- Document section
# # # # #

You have to consider that the B-tree index itself has the property of clustering
it's keys. This means first of all that with a key like employee-id, you can have
as many as 150 keys in an index block (blocksize 2k, administrative data accounted
for). After the first record is retrieved, your index is sequentially walked.
Thus, this means that you have 1 index access for 150 keys. On account of this,
your index consists of 666 blocks. To retrieve your 50000 records, you need to
read only 333 pages. This means that on average, you need to do only one disk
access per 150 records.

>
> going to run a query that would return a significant number of rows, lets
> say half the table (50,000). Now if the optimizer chose to use the index on
> that query it would take 4 disk access to locate each and every row (3 to
> search index, 1 to grab data page). So if the query ran using the index it
> would use 200,000 (50,000 * 4) disk accesses (Worst case scenario of course.
> Using CLUSTER could improve the efficiency). Lets assume that the average
> size of a tuple is 500k. So PostgreSQL would pack about 16 tuples into a

I think you mean 500 bytes here, right ?

>
> single page. Therefore doing a sequential search on the table would require
> 100,000/16, or 6250 disk accesses. Depending on the speed of your drive this
> could make a big difference. Suppose the large query was run only 10 times a
> day, that would waste around 2 million disk accesses. Now if you were using
> a join performance would suffer even more.

# # # # #

- Data records
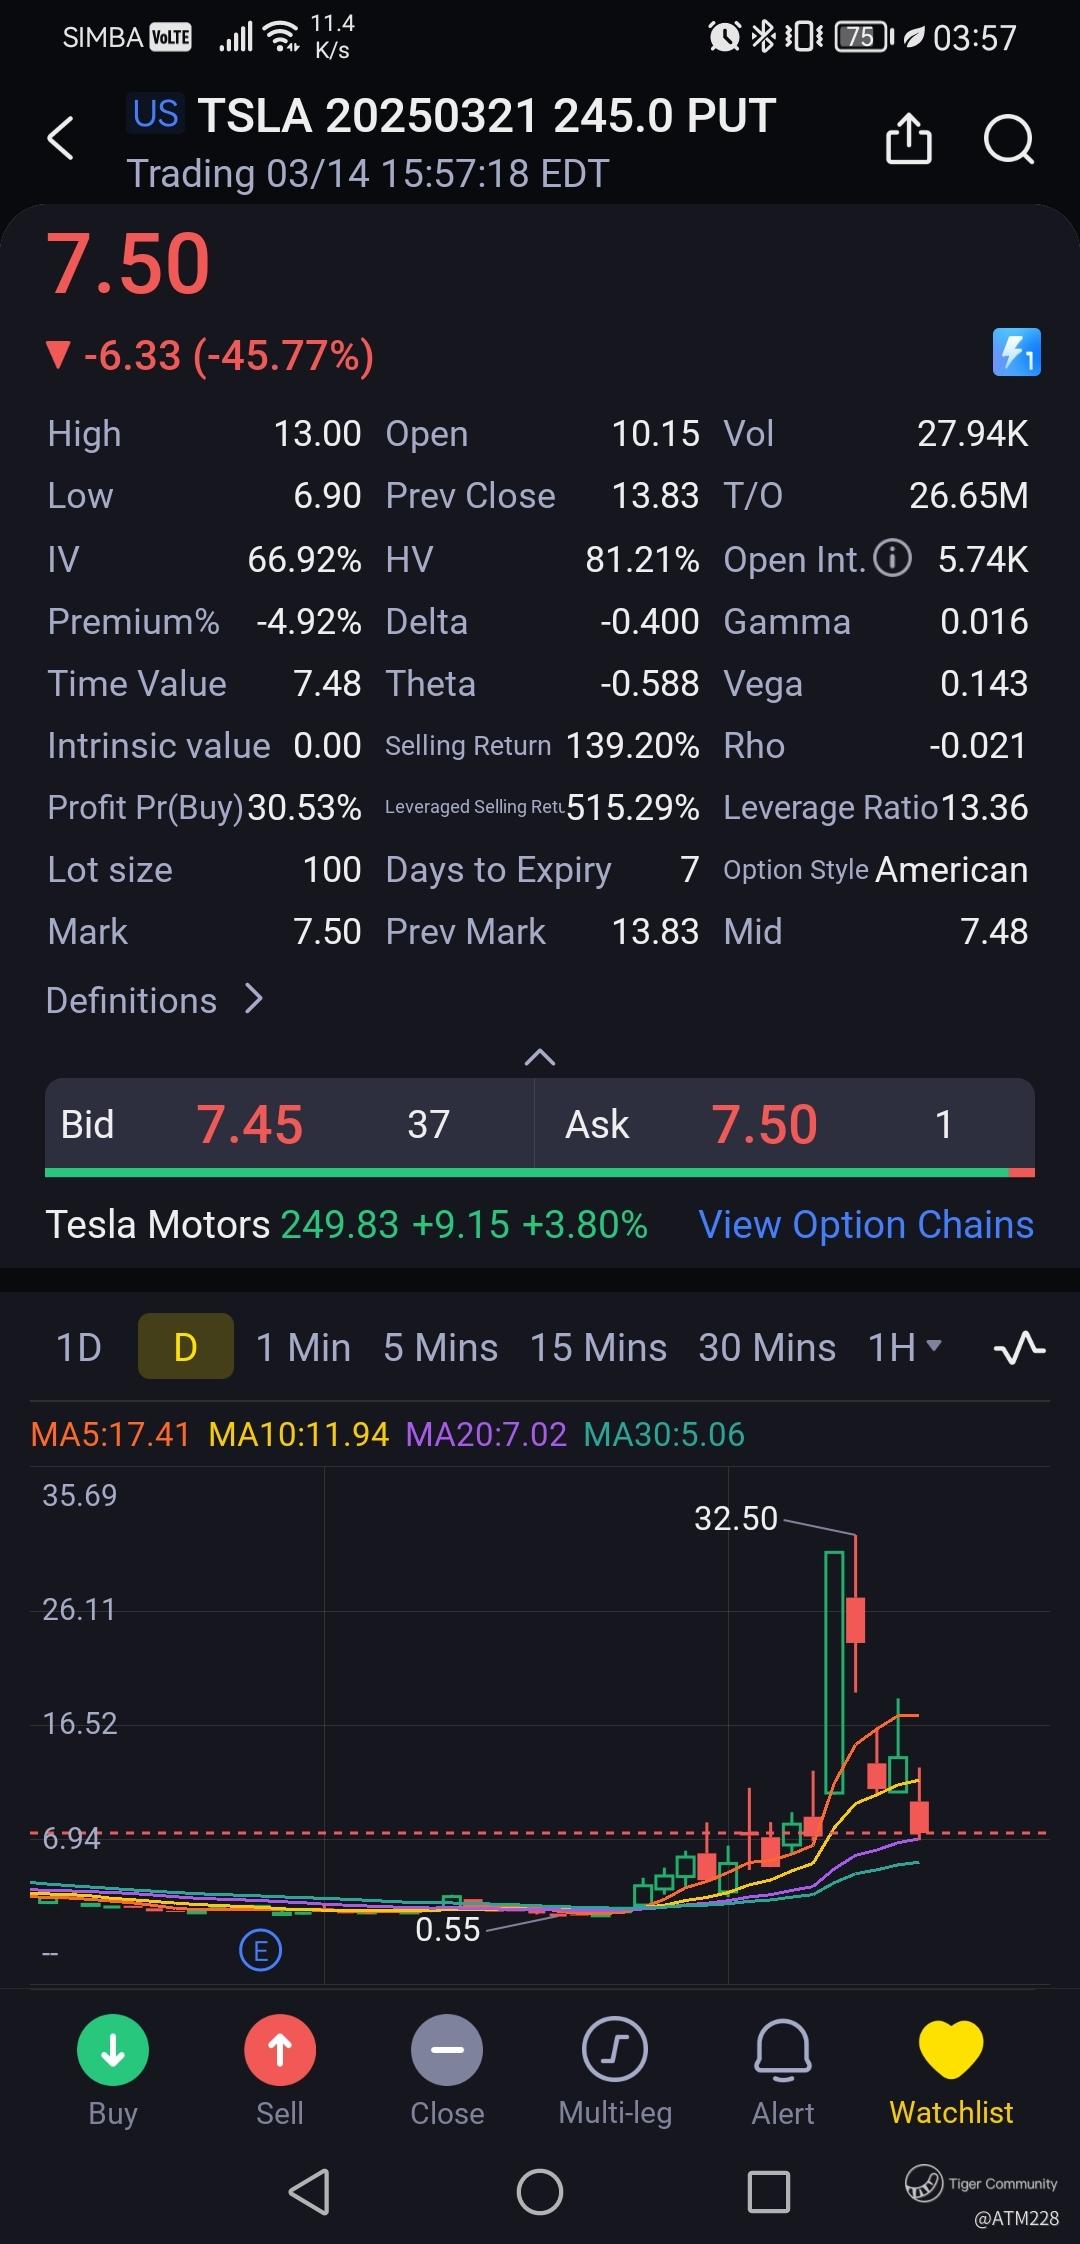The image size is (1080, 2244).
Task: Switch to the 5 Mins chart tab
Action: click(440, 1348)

# # # # #

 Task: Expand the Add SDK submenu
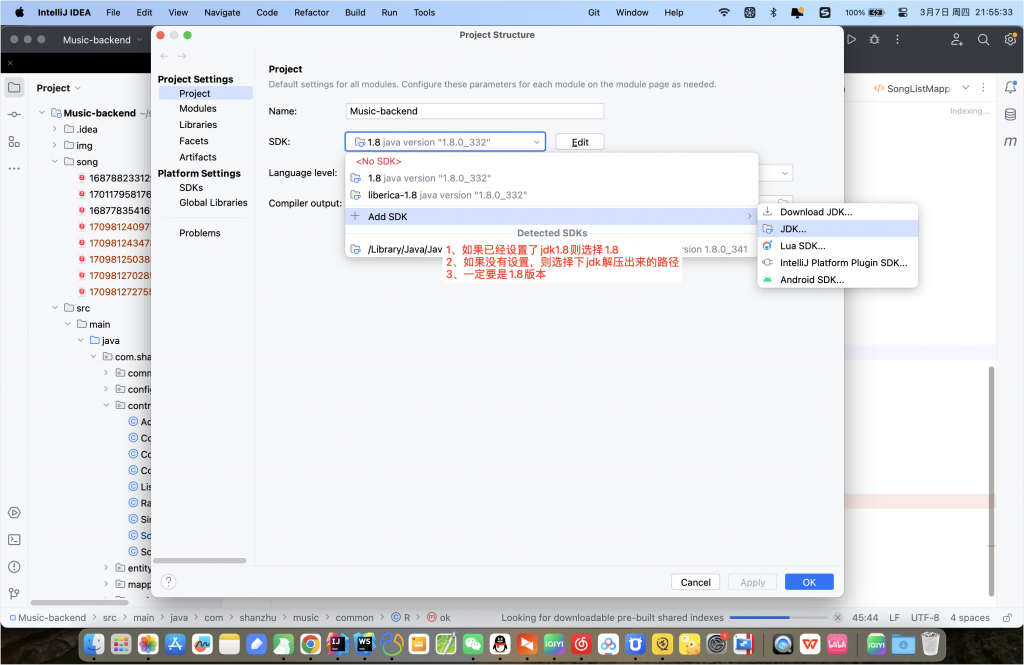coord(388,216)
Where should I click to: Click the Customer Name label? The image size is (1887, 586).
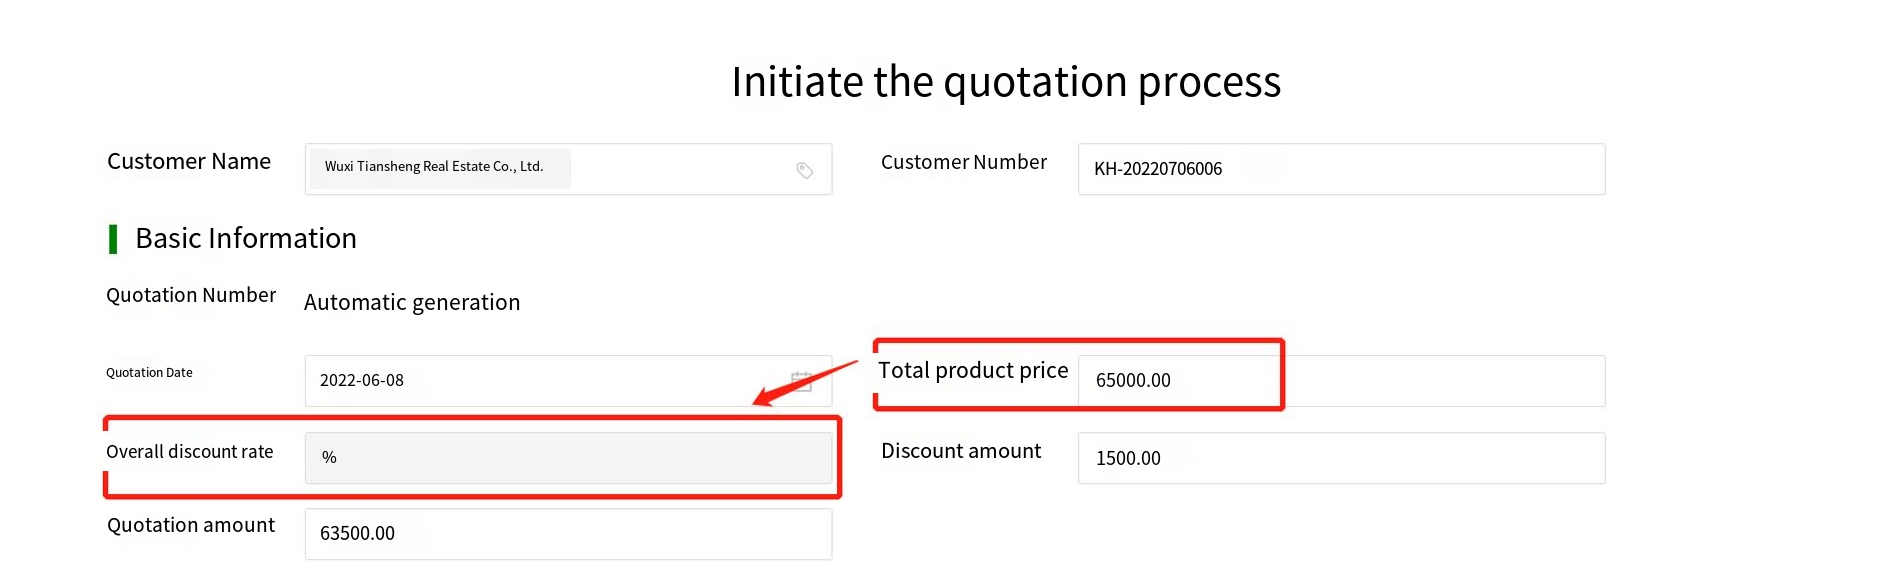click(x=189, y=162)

# # # # #

Update the B-tree index passage by rewriting everything from "You have to" down to "is sequentially walked." with "employee-id" changed to "customer-id". The records were taken from a separate source.

- Full answer
You have to consider that the B-tree index itself has the property of clustering
it's keys. This means first of all that with a key like customer-id, you can have
as many as 150 keys in an index block (blocksize 2k, administrative data accounted
for). After the first record is retrieved, your index is sequentially walked.